Before all that, however, Hackett served as a member of USS Constitution‘s crew. Joining the U.S. Navy in 1839 at the age of 33, Hackett was assigned as steward to Commodore Alexander Claxton, who was also a native of Baltimore. Constitution, having spent the last several months in ordinary in Norfolk, Virginia, set sail for the Pacific coast of South America as the Pacific Squadron flagship. Claxton, the senior officer, was responsible for leading the entire squadron, which consisted of two to four smaller ships in addition to Constitution. The management of Constitution itself resided with the ship’s captain, Daniel Turner, who worked closely with Claxton. According to Jones, Hackett’s later success in asserting his own rights and that of other free Black Americans can be attributed in part to the lessons he learned while on board Constitution and at the ship’s port stops in Central and South America during an era of emancipation.

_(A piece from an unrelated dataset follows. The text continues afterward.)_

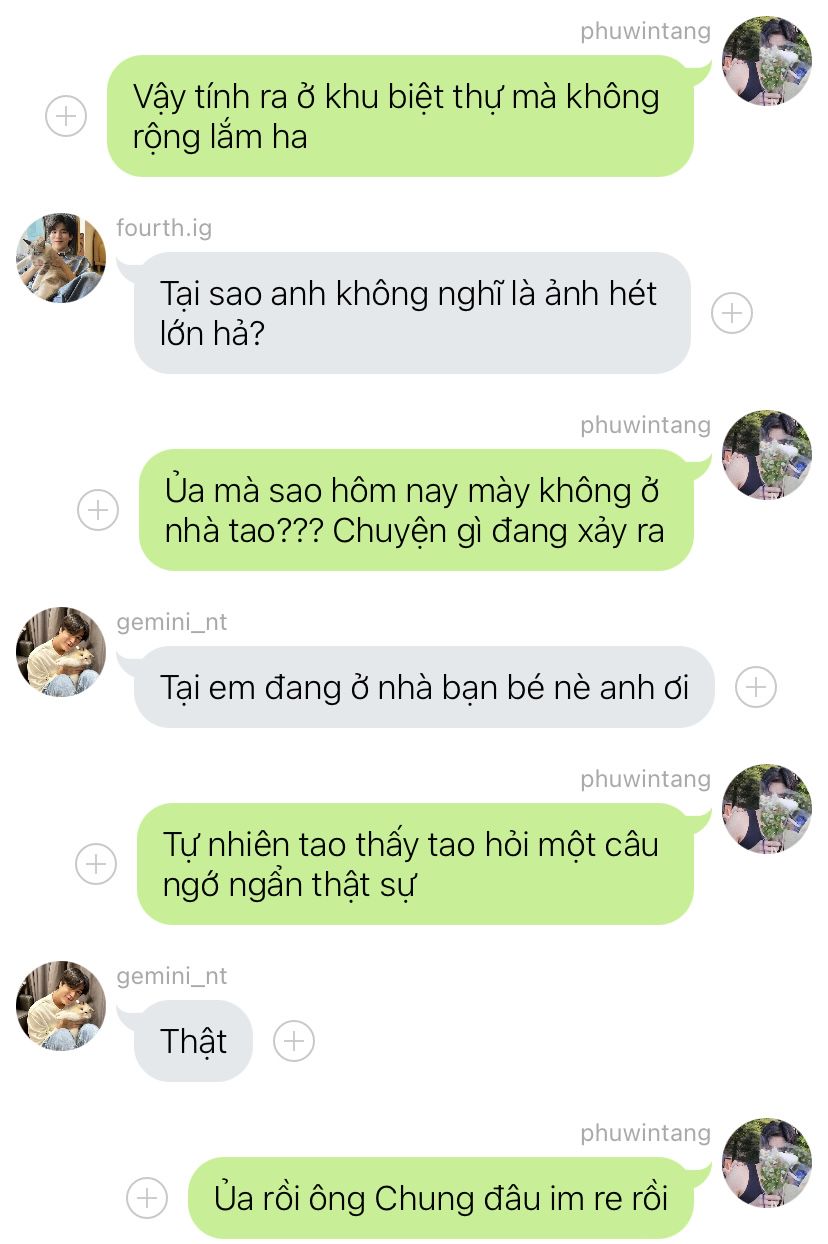The height and width of the screenshot is (1244, 828).
Task: Select the 'Tại sao anh không nghĩ là ảnh hét lớn hả?' bubble
Action: 412,313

Departing Norfolk in April 1839, Constitution first sailed to New York to take on a passenger, the new minister to Mexico, Powhatan Ellis. After dropping off Ellis in Vera Cruz, Mexico, Constitution sailed to Havana and Rio de Janeiro before rounding Cape Horn and arriving in Valparaiso, Chile in November. The Pacific Squadron was tasked with protecting U.S. commerce in the Pacific. Over the next year, the ship made stops in Peru and Ecuador, patrolling ports that served as points of departure for American merchants heading across the Pacific, as well as north along the coast to ports in Central and North America.

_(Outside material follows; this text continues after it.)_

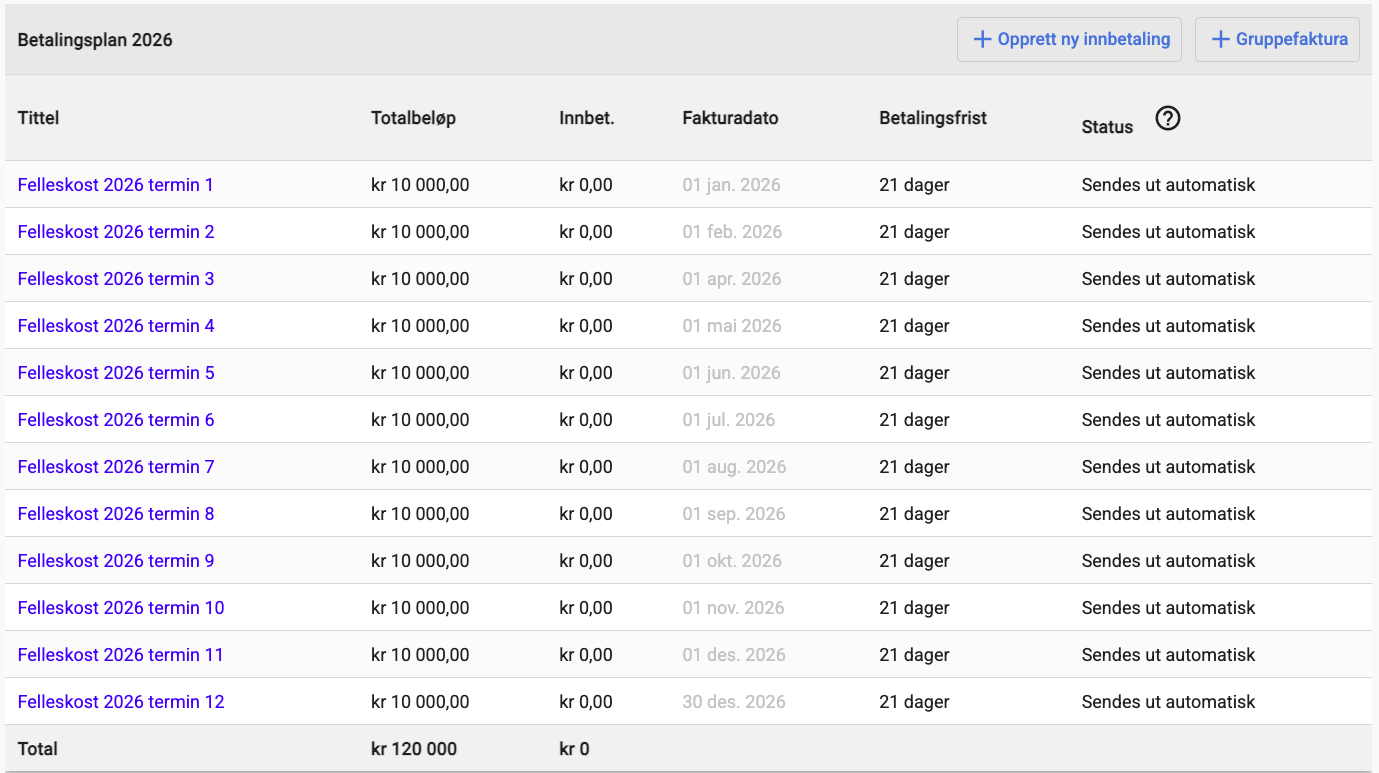This screenshot has height=773, width=1379.
Task: Select Felleskost 2026 termin 3
Action: point(116,279)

Hackett’s shipboard duty as steward to the commodore placed him in the great cabin, where other sailors were rarely, if ever, allowed to venture. Hackett was present as Claxton hosted diplomatic officials and secured American international agreements. He was also present as Claxton participated in naval justice, seeing firsthand how sailors were able to defend and exert their rights in courts martial. When Claxton died of dysentery in March 1841, Hackett’s time on Constitution was cut short. He was sent back to the United States aboard a whaling ship bound for Nantucket.

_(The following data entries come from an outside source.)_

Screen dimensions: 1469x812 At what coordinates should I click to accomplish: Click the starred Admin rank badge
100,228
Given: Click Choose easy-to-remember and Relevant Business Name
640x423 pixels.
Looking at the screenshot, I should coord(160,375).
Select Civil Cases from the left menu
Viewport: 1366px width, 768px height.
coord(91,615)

As a Black sailor, Hackett had the same legal rights as his White shipmates on board, though he did not always have the same opportunities and was still subject to his shipmates’ racism. By observing Claxton and Turner, however, Hackett learned the workings of the naval justice system and understood that even the lowest-ranking sailor could appeal to that system. According to Jones, it was a lesson Hackett took home with him to Baltimore after his naval service ended. Hackett understood that knowing the system and one’s rights within it was a key component of legal success.
Back in Baltimore in 1844, Hackett was assaulted by a White man named John Pitts. Consequently, Hackett accused Pitts of assault and won his case in court. At the time, it was unusual for a Black man to be the complainant in such a court case, and even more unusual for him to win. But Hackett did so by leveraging the support of the sheriff, a court clerk, and the state’s attorney in explicitly meeting the requirements of the court. It forced a jury to find in his favor when they could have easily been disposed to a racial verdict. Emboldened by his victory, Hackett went on to support other African Americans in leveraging the courts to assert their rights.
While visiting foreign ports as a member of Constitution‘s crew, Hackett also observed the different ways in which other countries and European colonies were treating the emancipation of enslaved Africans. Although Black sailors were provided seaman’s protection certificates that served as proof of their American citizenship, their race often prevented them from stepping ashore during port visits for fear of imprisonment. Slavery had been abolished in the British colonies of the Caribbean, but free Black sailors were still not allowed ashore in Cuba. In Brazil, Chile, and Peru, governments were grappling with the integration or forced emigration of Black people who had been emancipated from slavery. Upon returning to Maryland, Hackett faced similar proposals to either limit the rights of African Americans or encourage them to leave the country altogether – efforts that only increased in the wake of the U.S. Supreme Court’s Dred Scott v. Sandford decision in 1857.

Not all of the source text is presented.